150 of 156 people found the following review helpful:
2.0 out of 5 stars Many problems with this book, February 8, 2002
By JN Trotter (Pittsford, NY United States) - See all my reviews
I started using Stevia to reduce the amount of sugar and artificial sweeteners my family uses. It is fairly straight forward to replace sugar/Equal with Stevia in coffee, homemade salad dressings and sauces. But I was having lots of trouble with baked goods. So I THOUGHT one good cookbook could replace my expermenting. This book doesn't seem to be the one.

First problem: Not really over 100 recipes. Does anyone really need a recipe for sweetening your coffee, making hot cocoa or lemonade? How about a recipe for making whipped cream (whip cream and stevia until soft peaks form)?

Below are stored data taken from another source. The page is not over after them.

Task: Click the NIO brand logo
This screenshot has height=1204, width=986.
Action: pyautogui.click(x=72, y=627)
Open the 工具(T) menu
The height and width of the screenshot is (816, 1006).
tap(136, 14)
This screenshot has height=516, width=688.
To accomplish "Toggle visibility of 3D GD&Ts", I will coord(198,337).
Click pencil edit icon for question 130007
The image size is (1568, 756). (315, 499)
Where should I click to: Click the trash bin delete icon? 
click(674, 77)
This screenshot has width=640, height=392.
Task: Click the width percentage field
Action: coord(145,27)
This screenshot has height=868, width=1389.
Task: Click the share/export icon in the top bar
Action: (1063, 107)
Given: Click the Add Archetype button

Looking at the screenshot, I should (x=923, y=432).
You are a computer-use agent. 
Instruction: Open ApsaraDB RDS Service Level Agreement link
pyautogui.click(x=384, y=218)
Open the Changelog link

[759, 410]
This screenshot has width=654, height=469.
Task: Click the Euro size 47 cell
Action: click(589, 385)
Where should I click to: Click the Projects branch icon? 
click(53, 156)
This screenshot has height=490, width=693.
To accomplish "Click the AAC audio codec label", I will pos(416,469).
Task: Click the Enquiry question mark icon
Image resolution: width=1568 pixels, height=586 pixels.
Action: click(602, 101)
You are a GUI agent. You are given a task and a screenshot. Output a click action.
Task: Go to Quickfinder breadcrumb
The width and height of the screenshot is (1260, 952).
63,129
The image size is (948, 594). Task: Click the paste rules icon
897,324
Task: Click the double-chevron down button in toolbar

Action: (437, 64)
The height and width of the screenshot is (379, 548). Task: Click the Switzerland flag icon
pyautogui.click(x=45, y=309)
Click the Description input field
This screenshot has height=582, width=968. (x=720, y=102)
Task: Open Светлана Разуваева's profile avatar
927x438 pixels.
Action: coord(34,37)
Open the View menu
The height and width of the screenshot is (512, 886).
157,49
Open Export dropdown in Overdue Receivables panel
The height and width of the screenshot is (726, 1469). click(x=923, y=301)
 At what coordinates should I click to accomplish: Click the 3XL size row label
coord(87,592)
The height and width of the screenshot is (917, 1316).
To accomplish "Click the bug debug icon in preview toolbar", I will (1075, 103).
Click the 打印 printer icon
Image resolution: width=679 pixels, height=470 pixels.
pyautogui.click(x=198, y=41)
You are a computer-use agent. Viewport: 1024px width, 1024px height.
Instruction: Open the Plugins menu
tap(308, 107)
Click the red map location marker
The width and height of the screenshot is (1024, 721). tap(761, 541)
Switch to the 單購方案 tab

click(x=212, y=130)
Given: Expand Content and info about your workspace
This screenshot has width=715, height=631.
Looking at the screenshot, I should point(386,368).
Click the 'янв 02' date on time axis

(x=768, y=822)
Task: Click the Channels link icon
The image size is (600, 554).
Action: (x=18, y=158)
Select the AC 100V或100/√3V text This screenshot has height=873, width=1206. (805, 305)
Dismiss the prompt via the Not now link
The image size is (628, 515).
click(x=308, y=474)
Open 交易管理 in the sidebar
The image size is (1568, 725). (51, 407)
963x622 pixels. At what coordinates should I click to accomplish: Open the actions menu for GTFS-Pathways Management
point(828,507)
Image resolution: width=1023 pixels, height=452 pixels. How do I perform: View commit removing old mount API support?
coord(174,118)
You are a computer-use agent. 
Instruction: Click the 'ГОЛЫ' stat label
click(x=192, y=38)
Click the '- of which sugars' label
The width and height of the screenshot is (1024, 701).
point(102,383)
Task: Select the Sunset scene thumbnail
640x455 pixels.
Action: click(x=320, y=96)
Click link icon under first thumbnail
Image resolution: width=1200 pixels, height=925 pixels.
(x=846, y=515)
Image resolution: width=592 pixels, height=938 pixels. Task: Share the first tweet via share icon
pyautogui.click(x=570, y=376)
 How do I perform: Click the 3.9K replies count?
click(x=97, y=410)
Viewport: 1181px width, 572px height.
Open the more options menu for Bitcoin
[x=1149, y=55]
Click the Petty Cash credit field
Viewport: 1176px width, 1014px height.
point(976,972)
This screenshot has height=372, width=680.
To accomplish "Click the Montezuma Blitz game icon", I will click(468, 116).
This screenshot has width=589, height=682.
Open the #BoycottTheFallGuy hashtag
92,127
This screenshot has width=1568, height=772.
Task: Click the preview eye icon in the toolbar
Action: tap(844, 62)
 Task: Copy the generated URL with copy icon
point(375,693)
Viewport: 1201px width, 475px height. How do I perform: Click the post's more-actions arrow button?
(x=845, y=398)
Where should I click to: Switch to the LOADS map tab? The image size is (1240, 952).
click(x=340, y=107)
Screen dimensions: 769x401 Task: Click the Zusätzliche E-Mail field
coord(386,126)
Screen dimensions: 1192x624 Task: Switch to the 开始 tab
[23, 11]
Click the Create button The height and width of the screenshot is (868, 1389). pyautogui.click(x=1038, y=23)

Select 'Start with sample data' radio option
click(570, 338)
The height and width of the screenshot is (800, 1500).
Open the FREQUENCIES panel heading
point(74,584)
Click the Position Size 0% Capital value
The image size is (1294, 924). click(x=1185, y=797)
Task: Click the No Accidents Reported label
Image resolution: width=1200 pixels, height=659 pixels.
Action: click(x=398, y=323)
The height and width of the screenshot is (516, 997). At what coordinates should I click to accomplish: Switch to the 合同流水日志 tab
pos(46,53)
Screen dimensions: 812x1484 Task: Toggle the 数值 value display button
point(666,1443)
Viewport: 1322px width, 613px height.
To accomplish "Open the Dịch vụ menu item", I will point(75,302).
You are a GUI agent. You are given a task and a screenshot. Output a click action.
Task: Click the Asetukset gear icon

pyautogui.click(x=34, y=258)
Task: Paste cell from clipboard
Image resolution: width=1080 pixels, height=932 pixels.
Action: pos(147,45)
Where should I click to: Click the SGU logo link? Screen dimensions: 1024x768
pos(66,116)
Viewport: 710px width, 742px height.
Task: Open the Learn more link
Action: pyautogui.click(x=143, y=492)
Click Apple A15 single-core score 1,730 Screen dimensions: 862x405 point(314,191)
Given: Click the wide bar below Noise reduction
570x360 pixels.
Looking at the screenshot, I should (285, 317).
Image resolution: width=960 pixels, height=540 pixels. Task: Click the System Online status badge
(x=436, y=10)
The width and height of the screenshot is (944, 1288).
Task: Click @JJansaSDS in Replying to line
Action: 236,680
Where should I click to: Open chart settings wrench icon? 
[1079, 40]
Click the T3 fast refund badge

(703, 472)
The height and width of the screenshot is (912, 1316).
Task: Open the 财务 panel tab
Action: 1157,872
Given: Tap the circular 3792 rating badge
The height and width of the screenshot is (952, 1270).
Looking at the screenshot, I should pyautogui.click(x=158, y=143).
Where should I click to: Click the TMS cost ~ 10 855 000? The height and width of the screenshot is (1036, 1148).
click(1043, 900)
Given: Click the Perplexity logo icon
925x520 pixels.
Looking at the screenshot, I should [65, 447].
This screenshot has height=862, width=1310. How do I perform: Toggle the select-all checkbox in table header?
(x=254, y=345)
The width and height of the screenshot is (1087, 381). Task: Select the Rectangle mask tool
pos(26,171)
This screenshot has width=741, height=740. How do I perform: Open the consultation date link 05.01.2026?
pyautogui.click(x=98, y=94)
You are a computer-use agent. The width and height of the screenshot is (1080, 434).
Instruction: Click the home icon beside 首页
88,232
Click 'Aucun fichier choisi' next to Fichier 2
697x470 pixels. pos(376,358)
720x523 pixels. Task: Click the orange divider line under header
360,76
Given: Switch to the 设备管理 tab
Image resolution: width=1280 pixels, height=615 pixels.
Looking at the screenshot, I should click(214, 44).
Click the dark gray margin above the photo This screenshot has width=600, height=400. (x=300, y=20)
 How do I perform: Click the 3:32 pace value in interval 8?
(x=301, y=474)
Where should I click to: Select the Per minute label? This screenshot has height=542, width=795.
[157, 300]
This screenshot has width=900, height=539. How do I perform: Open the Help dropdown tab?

Second problem: Not very many baked goods recipes: only 3 cake recipes, 2 muffin recipes, 9 cookie recipes. These are the types of recipes where subbing Stevia for sugar is very difficult and where even 2 or 3 GOOD recipes would be very useful for most cooks.

Third problem: Even these few recipes are not very good. For the time and effort involved in home cooking, what you make should be healthy and at least as good tasting as what you can buy at a grocery. I've tried 3 recipes from this book - the "best" result was the Chocolate Mini Muffins. When I read the recipe I thought it looked ALOT like a biscuit recipe. Well the result was a slightly sweet sort-of-choclate biscuit baked in a muffin tin NOT a muffin. It was OK I ate one, the kids toke a bite of one each and we threw out the other 20. I really expect a cookbook author or even anyone who even rarely bakes to know the difference between a biscuit and a muffin.

Don't waste your money on this book.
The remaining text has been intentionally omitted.